Ele não foi ajudado por seu jovem líder, André Boisclair. Seus ternos de Milão, sua homossexualidade assumida e seu uso de cocaína enquanto era um ministro afastou muitos tradicionalistas. Alguns deles ficaram em casa, ao passo que outros se baldearam para o ADQ. Na derrota, Boisclair declarou que permanecerá como líder e defenderá que o PQ reconsidere algumas das suas políticas. Mas o partido poderá concluir que será mais fácil trocar o seu líder a começar um debate sobre sua "raison d'être" de independência.

A ascensão do ADQ também confirma uma deriva para a direita em Québec. A plataforma do partido trouxe apoio para a família, cortes no sistema previdenciário, um papel mais destacado para atendimento médico privado e exigências vagas para que os imigrantes se conformem aos costumes locais. Seu papel de oposição oficial poderá significar, paradoxalmente, que o segundo mandado de Charest será mais fácil que o primeiro, apesar de haver perdido a sua maioria. Charest, um ex-líder dos conservadores federais, tentou reduzir o tamanho da máquina governamental, mas foi freqüentemente frustrado pelo PQ e seus sindicatos de trabalhadores aliados.
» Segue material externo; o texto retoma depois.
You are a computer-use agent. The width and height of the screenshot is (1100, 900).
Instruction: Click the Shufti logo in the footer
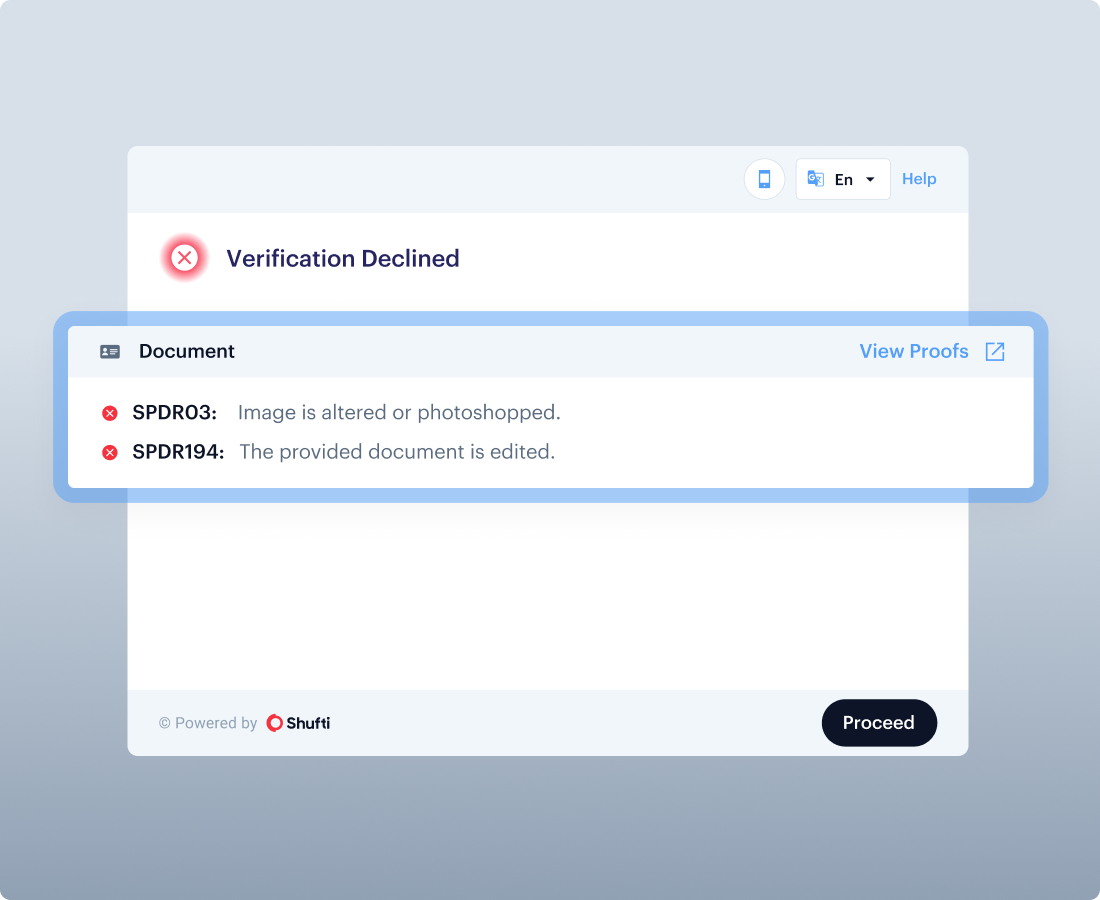point(298,723)
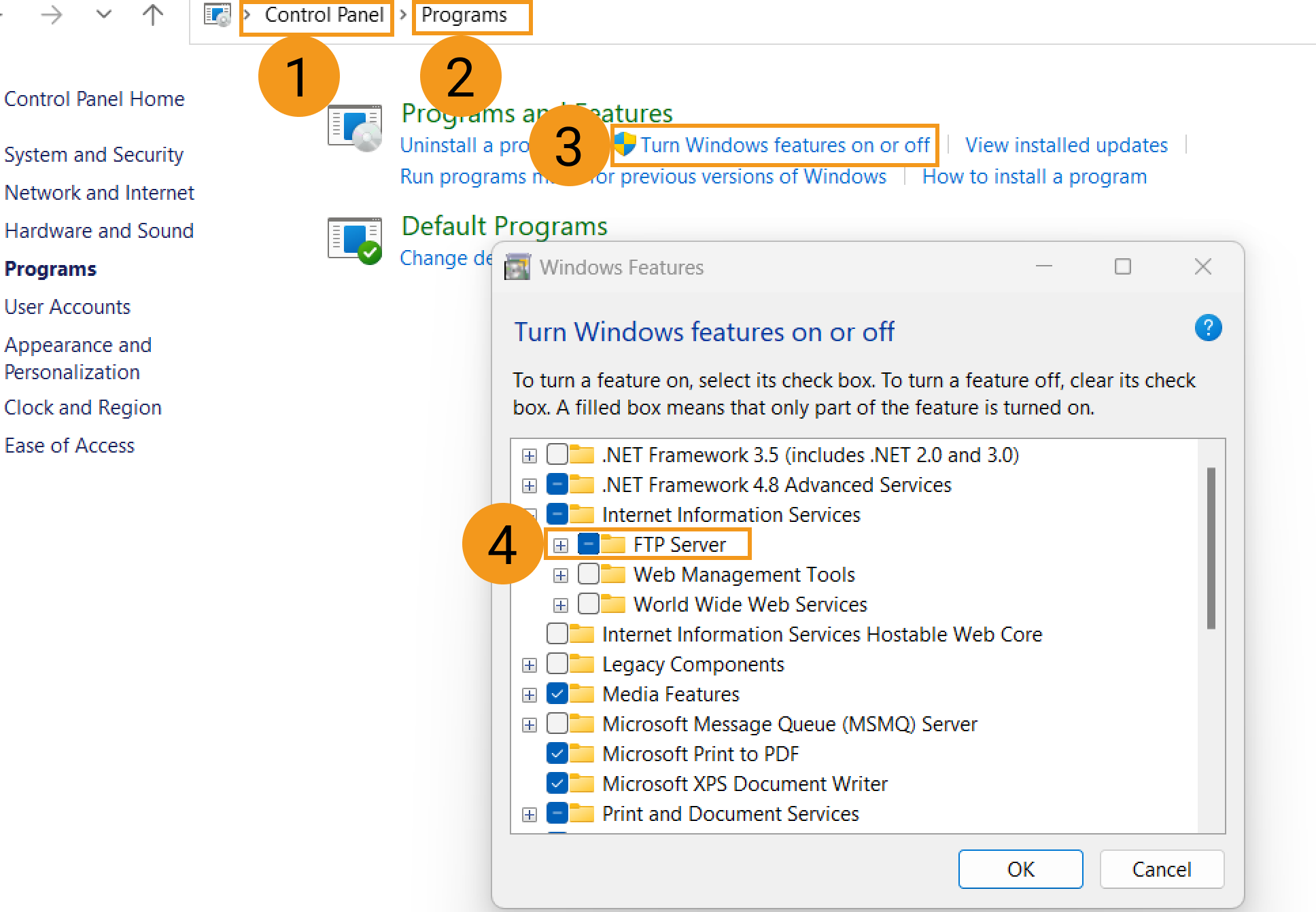The width and height of the screenshot is (1316, 912).
Task: Select Network and Internet in the sidebar
Action: point(99,193)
A eleição também foi auspiciosa para Harper em Ottawa. No orçamento deste mês, seu governo ofereceu recursos adicionais a Québec, em uma tentativa transparente de demonstrar que o federalismo pode funcionar. Tendo um apoiador em Charest e um admirador em Dumont, o próprio Harper pode ser estimulado a convocar uma eleição antecipada. Ele também lidera um governo de minoria e acredita que o caminho para uma maioria passa por Québec.

No longo prazo, porém, o voto em Québec pode trazer novas questões. Uma é se o separatismo está tão moribundo como aparenta agora. A outra, é o que "autonomia" significa na prática, além de pedidos de mais verbas de Ottawa.